Wherever a line below holds the word "electrónico", copy that line.

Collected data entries
Segment Open
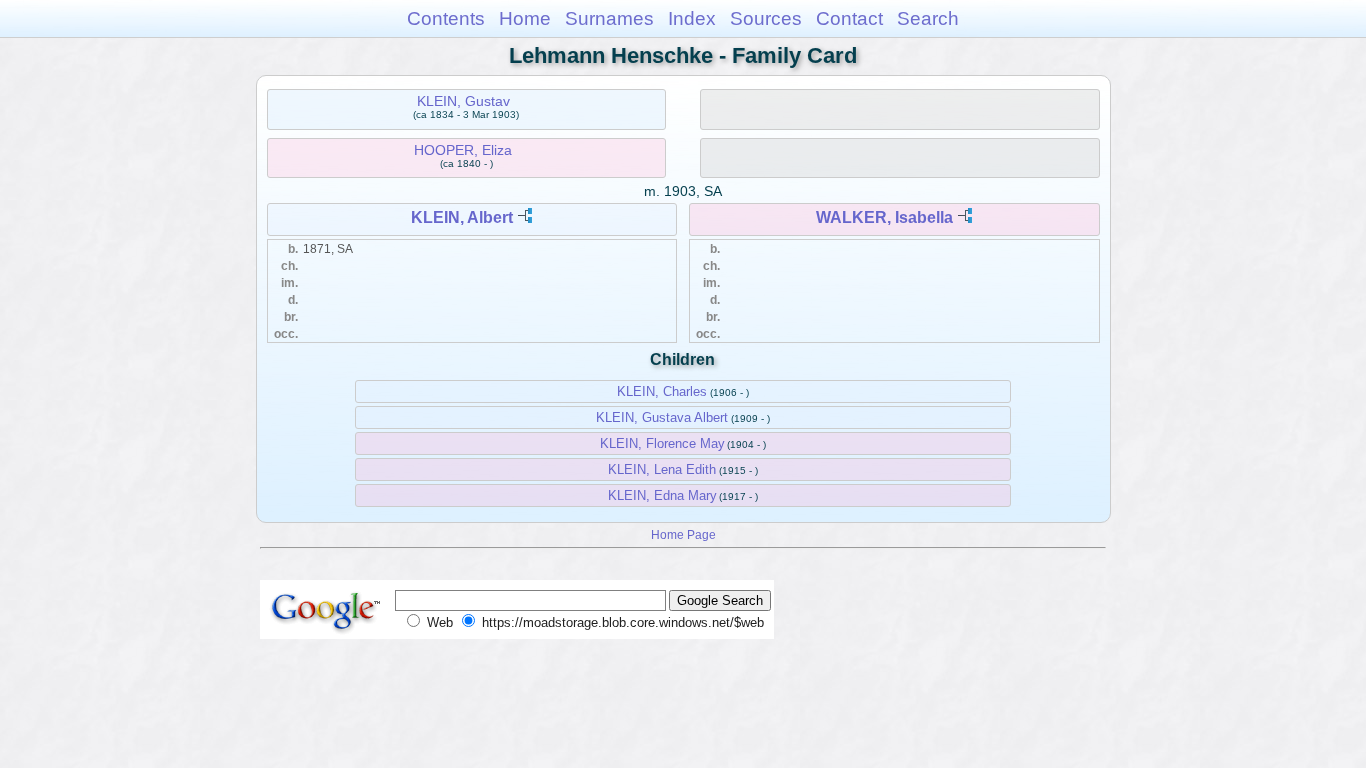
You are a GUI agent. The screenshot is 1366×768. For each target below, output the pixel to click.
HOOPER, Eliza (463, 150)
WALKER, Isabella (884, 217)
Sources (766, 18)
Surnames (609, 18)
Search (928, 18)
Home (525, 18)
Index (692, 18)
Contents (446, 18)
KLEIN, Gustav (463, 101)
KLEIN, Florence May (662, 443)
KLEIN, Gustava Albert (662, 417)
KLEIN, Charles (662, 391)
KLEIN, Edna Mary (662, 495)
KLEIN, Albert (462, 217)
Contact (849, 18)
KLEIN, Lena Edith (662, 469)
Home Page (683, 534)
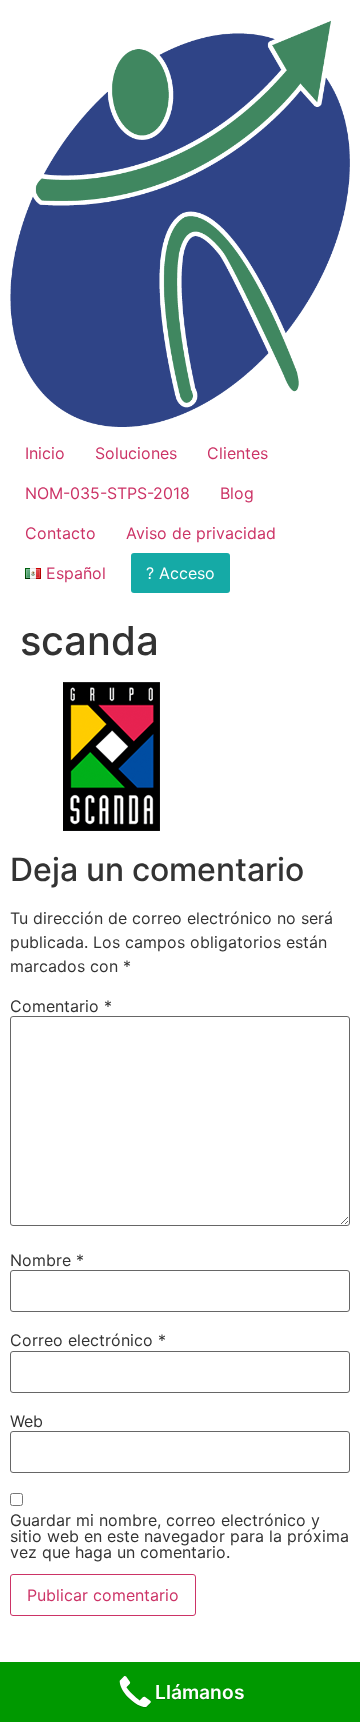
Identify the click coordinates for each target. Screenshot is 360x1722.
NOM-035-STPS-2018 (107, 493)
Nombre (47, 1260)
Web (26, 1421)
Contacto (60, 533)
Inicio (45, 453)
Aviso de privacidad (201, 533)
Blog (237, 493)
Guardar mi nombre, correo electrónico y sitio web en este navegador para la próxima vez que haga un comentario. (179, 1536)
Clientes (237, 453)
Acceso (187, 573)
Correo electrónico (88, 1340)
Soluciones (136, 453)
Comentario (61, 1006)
Segment Closed
TASK RESULT
Guardar mi nombre, correo electrónico y sitio web en este navegador para la próxima vez que haga un comentario. (179, 1536)
Correo electrónico (88, 1340)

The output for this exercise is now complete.